TEXT SHOWN:
★ ★ ★

The school was built by general contractors Pierson & Johnson, who submitted a bid of $110,000. The school was remodeled and enlarged in 1948, which included the building of new shop facilities, as well as a 1,000-seat stadium.

After the school's closure, school grounds were converted into office and storage space.

The school building, along with the land it sits on, was listed on the National Register of Historic Places in 1991.

The school grounds were purchased by the Phoenix Monarchs Alumni Association, a group of Carver High alumni, in 1996. The school's alumni collected US$200,000, including a grant by the city's Parks and Recreation Board, to buy the building. Work began in 2001 to convert the site into a community cultural center and art gallery, in a partnership with the City of Phoenix which involved several million dollars of Phoenix bond funding, along with other grants.

A report by Phoenix NPR station KJZZ noted that the school campus could have been demolished, had efforts to save it fail to materialize.

Currently, the former school's main building and shop building still exist., While the school's football field has been paved over, the nearby grandstand still exists.

The campus was added to the Phoenix Historic Property Register, after the Phoenix City Council approved the addition in March 2017. This will protect the school campus from demolition, as well as making the site eligible for city incentives to help with rehabilitation.

== School ==

In 1909, before Arizona gained statehood, the Arizona territory passed a law that said segregation in elementary schools was legal when there were more than 8 African Americans. However, segregation of high schools was never required under Arizona law.

During the 1920s and late 1910s, African American students were segregated in the cellar of Phoenix Union High School, as in many other schools in Arizona at the time.

★ ★ ★

SOURCE EXCERPT:
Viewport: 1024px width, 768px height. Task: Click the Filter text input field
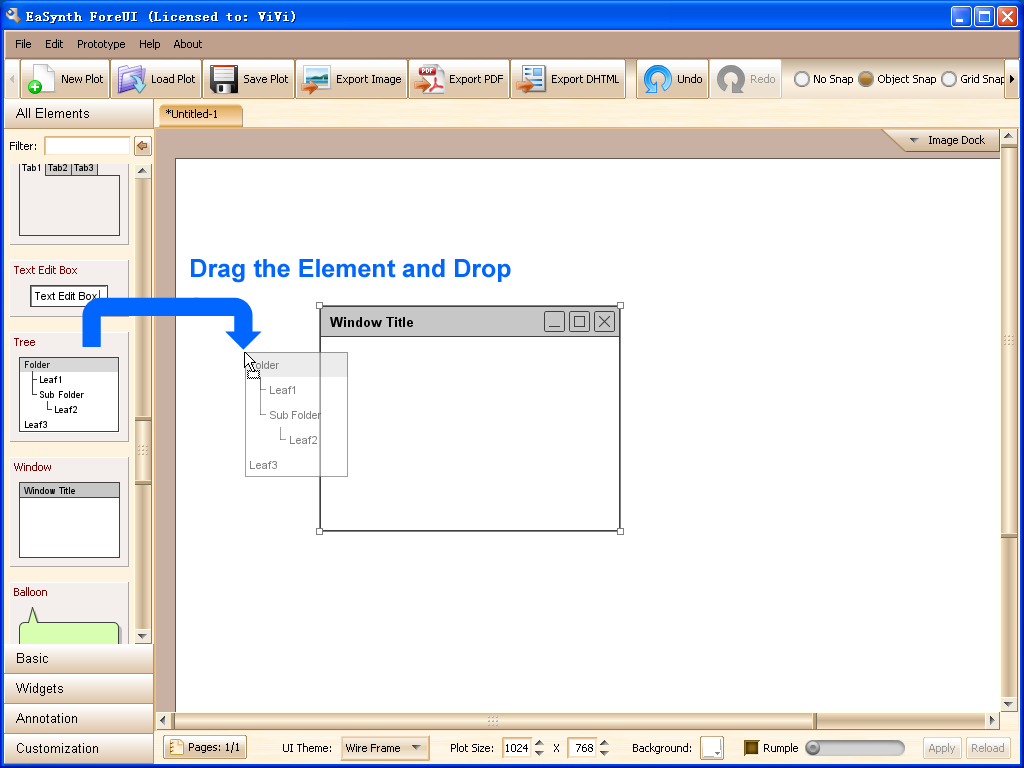click(86, 146)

★ ★ ★

TASKS TO COMPLETE:
[A] In the Carver High passage, what bid did the general contractors Pierson & Johnson submit to build the school?
[B] Write a continuation of the Carver High passage that picks up after its last sentence.

RESULTS OF THE TASKS:
[A] $110,000

[B]
Carver High had its roots in the "Department for Colored Students" that was established at a rear room of Phoenix Union High School's Commercial Building in 1918, with one teacher. The school's African American students were then housed in two small cottages that was separated from the PUHS campus by an irrigation ditch, and later housed the students at a house on 9th Street and Jefferson.

The school opened in 1926, costing the district $150,000. According to Phoenix Union High School District, the school was built to accommodate the district's African American population. Many contemporary sources, however, state that the school was built to segregate African American high school students. Another possible reason may be that the two races broke out into frequent fights at school. The school was the only legally segregated high school in Phoenix, and it opened following anti-African American sentiments that increased after World War I.

This new school was dedicated on September 10, 1926, in a huge ceremony. Almost 350 people packed into the auditorium of the new Phoenix Union Colored High School. The school would have more teachers, more equipment, and sports teams. Most importantly, the school had new AC System. However, the sports teams were not allowed to play with White sports teams, the games were between Mexican and Native American students, who also went to segregated schools.

The school's final location opened for classes on September 14.

The school was renamed after George Washington Carver in 1943, the year in which Carver died, with the hiring of W. A. Robinson, an accomplished educator, and it was closed in 1954, a year after a judge at the Maricopa County Superior Court ruled school segregation in Phoenix high schools was unconstitutional, in the case Phillips vs. Phoenix Union High Schools and Junior College District.

To this day, Phoenix Union High School District's website makes few references to the school's segregated past, merely stating that the school closed, following integration.

== Education ==
The school was known for its strong academics and athletic programs, despite having deficient resources, like microscopes.

In 1943, after W. A. Robinson became principal, many students and teachers recall that he recruited teachers from all across the country. Many of the recruited teachers there held Master's degrees, at a time when few did.

=== In popular culture ===
A basketball game between the team at Carver High and a team composed mostly of Mexican and Mexican American teenagers at Miami High School in Miami, Arizona was the subject of the play The Mighty Vandals, which was shown at the Herberger Theater in Phoenix and Miami High School.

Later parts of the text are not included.